40. However, the Ombudsman is not convinced by the complainant's argument. As stated in point 35 above, in the exercise of its role of guardian of the Treaties, the Commission enjoys a wide margin of discretion when assessing complaints submitted by citizens. Furthermore, it appears only reasonable for the Commission to open an infringement procedure with regard to those particular provisions of EU law that, in its view, a Member state has failed to implement properly. On this basis, the Ombudsman concludes that there are no grounds for further inquiries into the complainant's second allegation and the corresponding aspect of his claim.

The Ombudsman's analysis and conclusions

A. Preliminary remarks

B. Allegation that the Commission failed to register the complainant's complaint as an infringement complaint and to deal with it accordingly and corresponding aspect of the claim

Arguments presented to the Ombudsman

The Ombudsman's assessment

C. Allegation that the Commission failed to provide the complainant with convincing reasons to justify why it did not intervene in his case and corresponding aspect of the claim

Arguments presented to the Ombudsman

The Ombudsman's assessment

D. Conclusions

On the basis of his inquiry into this complaint, the Ombudsman closes it with the following critical remark and conclusions:

In its Communication to the European Parliament and the European Ombudsman on relations with the complainant in respect of infringements of Community law, the Commission committed itself to (i) giving prior notice of its intention to close infringement complaints, and (ii) informing the person concerned of the closure of the case. In the case at hand, the Commission failed to comply with these obligations. This amounts to maladministration.

There has been no maladministration as regards the alleged failure to register the complainant's infringement complaint.

As regards the remainder of the complaint, there are no grounds for further inquiries.

The complainant and the Commission will be informed of this decision.

 

P. Nikiforos Diamandouros

Done in Strasbourg on 14 December 2012


[1] Judgment of Arbeitsgericht München of 2 March 2006.

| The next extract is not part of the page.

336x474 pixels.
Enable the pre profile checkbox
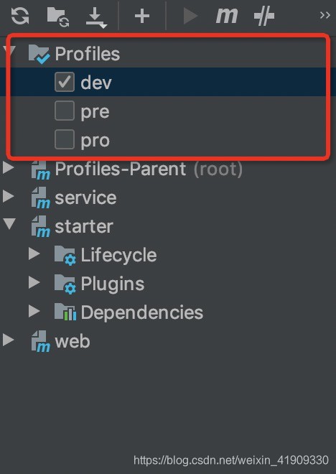point(65,111)
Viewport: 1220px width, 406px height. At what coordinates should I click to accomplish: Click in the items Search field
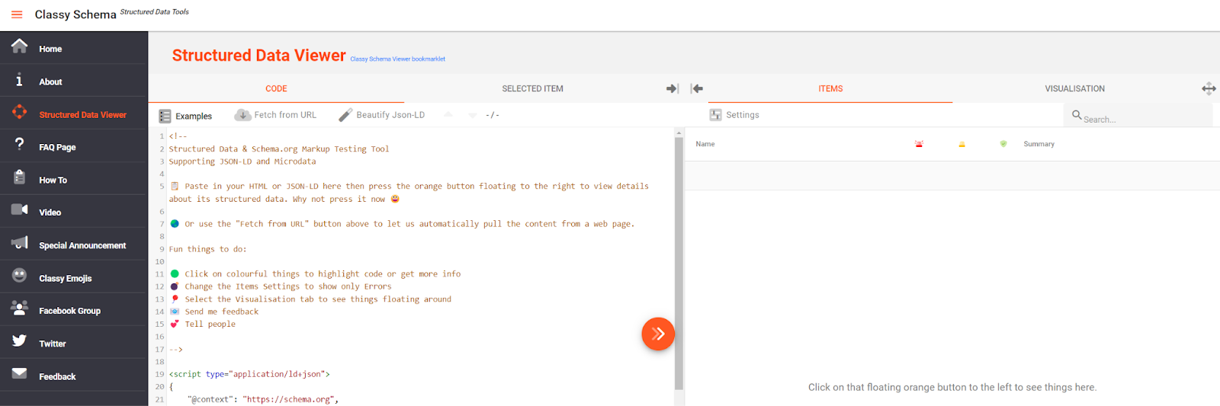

[2] Judgment of Landesarbeitsgericht München of 19 October 2006.

[3] Judgment of Bundesarbeitsgericht of 29 March 2007.

[4] Judgment of Bundesverfassungsgericht of 4 June 2007.

[5] Council Directive 2000/78/EC of 27 November 2000 establishing a general framework for equal treatment in employment and occupation, OJ 2000 L 303, p. 16.

[6] CHAP is a system run by the Commission's Secretariat-General. It enables complaints and enquiries to be recorded in a central registry.

[7] OJ 2002 C 244, p. 5. This Communication was replaced by a new one in 2012. However, the changes introduced do not affect the present case.

[8] In this respect, the complainant took the view that Germany had transposed Directive 2000/78 too late, that is, only by means of a law that was adopted on 18 August 2006. In his view, the deadline to transpose the provisions on the protection against discrimination in employment matters expired on 2 December 2003.

[9] Case C-43/05 Commission v Germany [2006] ECR I-33.

[10] See footnote 3 above.

[11] See footnote 2 above.

[12] Case T-571/93 Lefebvre frères et soeurs and Others v Commission [1995] ECR II-2379, paragraph 60.

[13] "1. Every decision of the Institution which may adversely affect the rights or interests of a private person shall state the grounds on which it is based by indicating clearly the relevant facts and the legal basis of the decision."